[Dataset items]
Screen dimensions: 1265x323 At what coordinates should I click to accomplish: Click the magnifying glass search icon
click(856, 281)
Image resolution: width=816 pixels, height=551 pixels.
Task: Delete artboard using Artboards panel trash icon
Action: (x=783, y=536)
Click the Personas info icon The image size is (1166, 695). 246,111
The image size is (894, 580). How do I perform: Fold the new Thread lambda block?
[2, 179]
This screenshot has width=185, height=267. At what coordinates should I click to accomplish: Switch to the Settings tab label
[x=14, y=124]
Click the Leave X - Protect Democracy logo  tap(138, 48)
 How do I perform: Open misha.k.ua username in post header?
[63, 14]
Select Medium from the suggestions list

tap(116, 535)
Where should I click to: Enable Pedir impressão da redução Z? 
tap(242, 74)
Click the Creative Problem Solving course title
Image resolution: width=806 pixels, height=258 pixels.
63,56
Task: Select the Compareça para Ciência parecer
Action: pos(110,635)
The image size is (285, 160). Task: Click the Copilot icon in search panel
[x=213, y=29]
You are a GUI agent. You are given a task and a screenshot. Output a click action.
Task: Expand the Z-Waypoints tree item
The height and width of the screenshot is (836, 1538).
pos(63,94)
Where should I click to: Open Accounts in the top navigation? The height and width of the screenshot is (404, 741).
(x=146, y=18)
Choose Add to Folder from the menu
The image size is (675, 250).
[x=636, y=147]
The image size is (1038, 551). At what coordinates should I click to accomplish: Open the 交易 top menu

**SET TASK:** Rewrite all the records above, replacing "The image size is" with "The screenshot size is" wherever it appears and leaving everything else unchanged.

**PROBLEM SOLUTION:**
Screen dimensions: 1265x323 At what coordinates should I click to accomplish: Click the magnifying glass search icon
click(856, 281)
Image resolution: width=816 pixels, height=551 pixels.
Task: Delete artboard using Artboards panel trash icon
Action: (x=783, y=536)
Click the Personas info icon The screenshot size is (1166, 695). 246,111
The screenshot size is (894, 580). How do I perform: Fold the new Thread lambda block?
[2, 179]
This screenshot has width=185, height=267. At what coordinates should I click to accomplish: Switch to the Settings tab label
[x=14, y=124]
Click the Leave X - Protect Democracy logo  tap(138, 48)
 How do I perform: Open misha.k.ua username in post header?
[63, 14]
Select Medium from the suggestions list

tap(116, 535)
Where should I click to: Enable Pedir impressão da redução Z? 
tap(242, 74)
Click the Creative Problem Solving course title
Image resolution: width=806 pixels, height=258 pixels.
63,56
Task: Select the Compareça para Ciência parecer
Action: pos(110,635)
The screenshot size is (285, 160). Task: Click the Copilot icon in search panel
[x=213, y=29]
You are a GUI agent. You are given a task and a screenshot. Output a click action.
Task: Expand the Z-Waypoints tree item
The height and width of the screenshot is (836, 1538).
pos(63,94)
Where should I click to: Open Accounts in the top navigation? The height and width of the screenshot is (404, 741).
(x=146, y=18)
Choose Add to Folder from the menu
The screenshot size is (675, 250).
[x=636, y=147]
The screenshot size is (1038, 551). At what coordinates should I click to accomplish: Open the 交易 top menu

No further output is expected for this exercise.